- TASK DESCRIPTION
Count the lines in the listing below that contain the string "tick", matching case exactly. Reply with the number alone.

- RECORDS
= = = = =
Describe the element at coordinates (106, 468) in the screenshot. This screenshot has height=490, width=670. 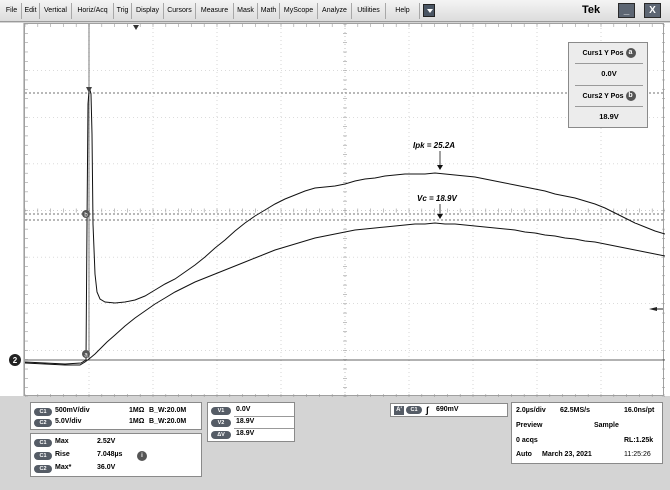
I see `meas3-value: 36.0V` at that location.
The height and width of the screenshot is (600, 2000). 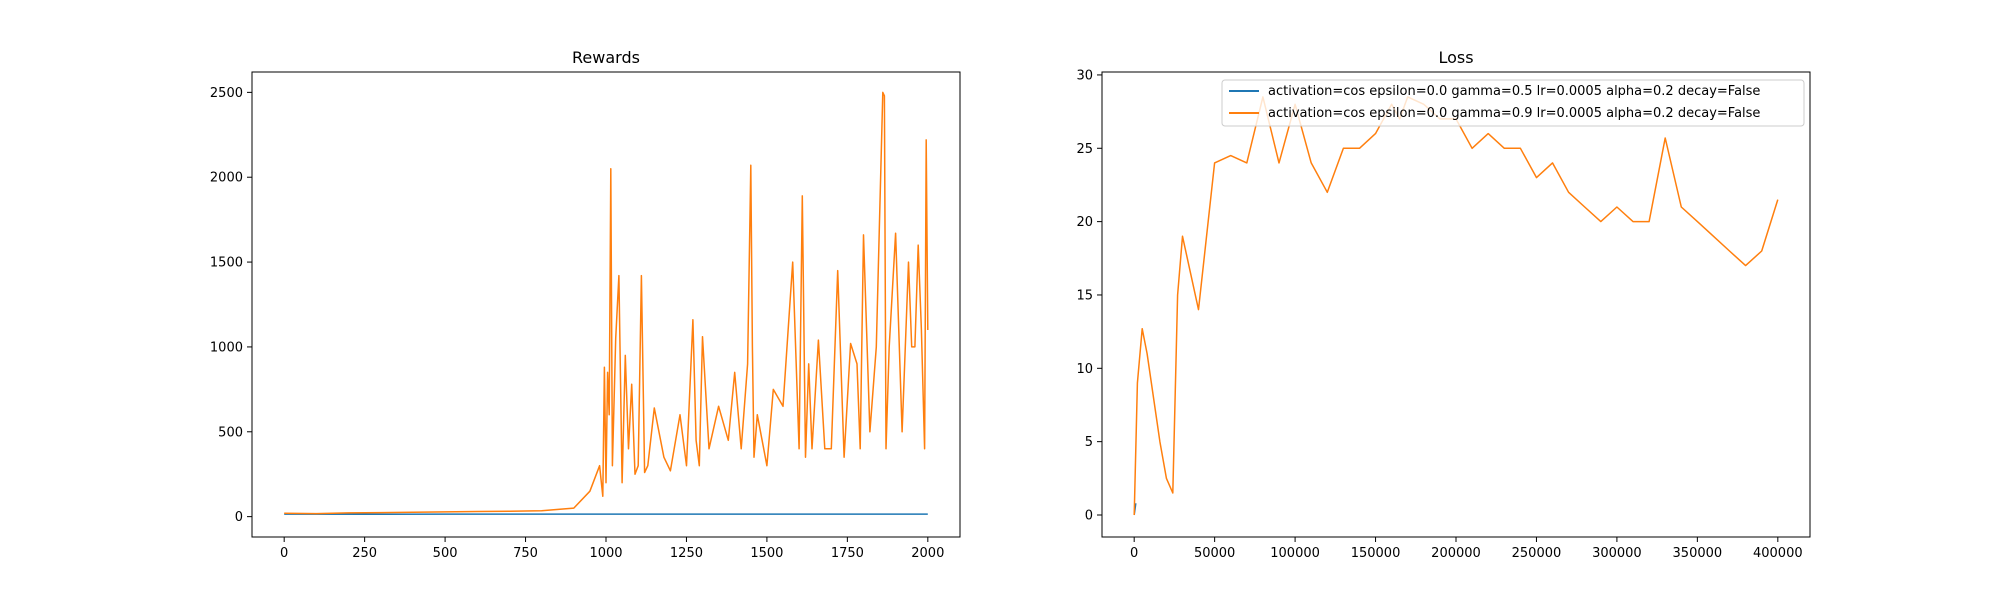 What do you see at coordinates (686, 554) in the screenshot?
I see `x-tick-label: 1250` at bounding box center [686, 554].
= = = = =
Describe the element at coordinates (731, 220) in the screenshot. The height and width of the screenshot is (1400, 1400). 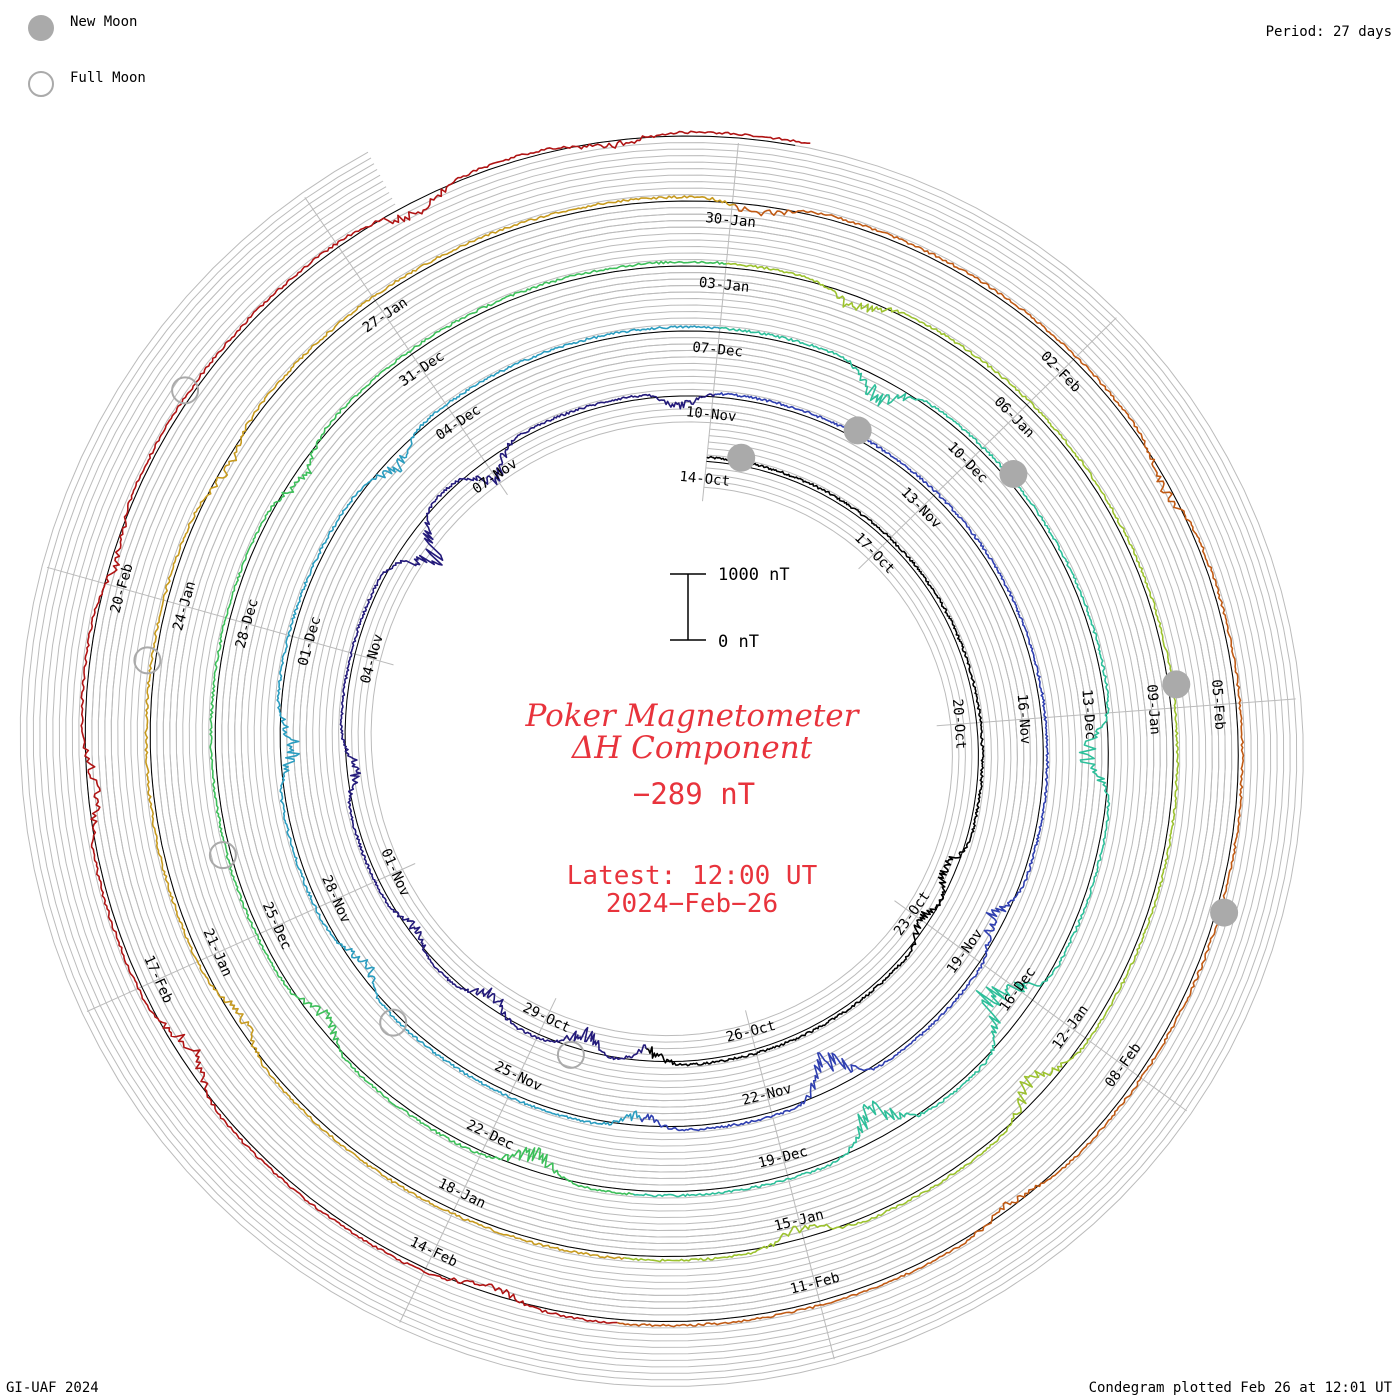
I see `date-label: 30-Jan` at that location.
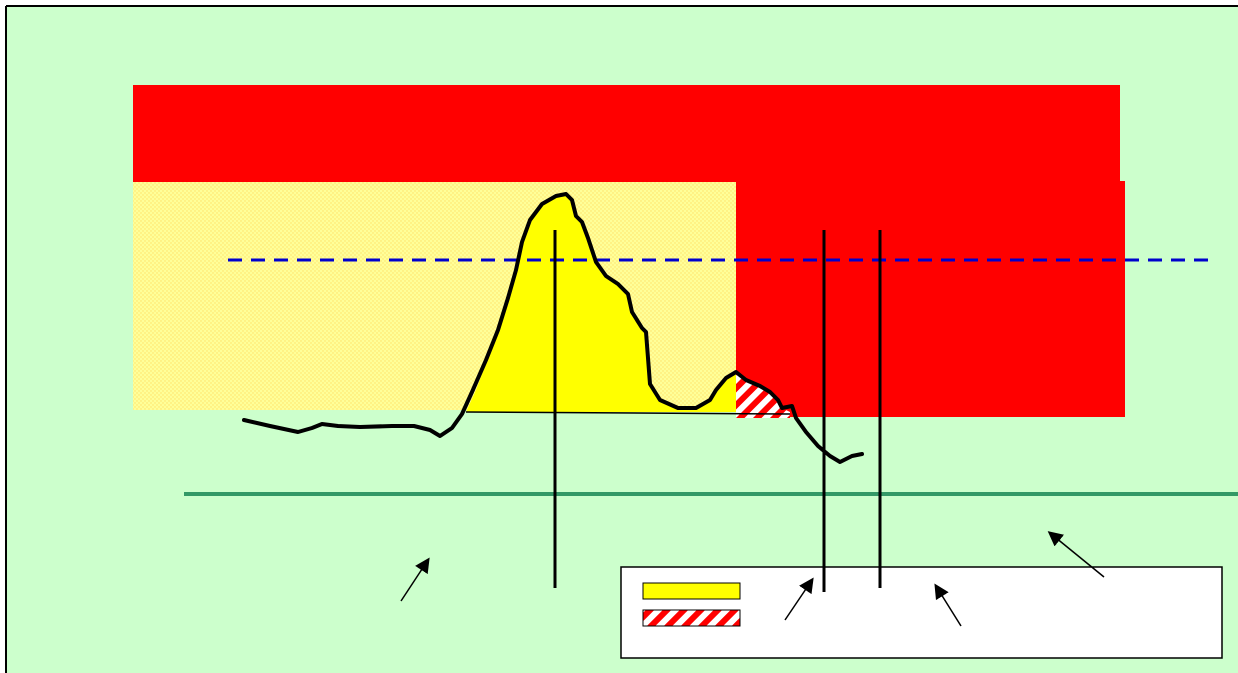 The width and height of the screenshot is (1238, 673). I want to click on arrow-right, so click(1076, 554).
= = = = =
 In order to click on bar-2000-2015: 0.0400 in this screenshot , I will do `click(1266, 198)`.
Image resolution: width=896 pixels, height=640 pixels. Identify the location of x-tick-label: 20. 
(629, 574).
= = = = =
- OUTPUT OF THE EXERCISE
2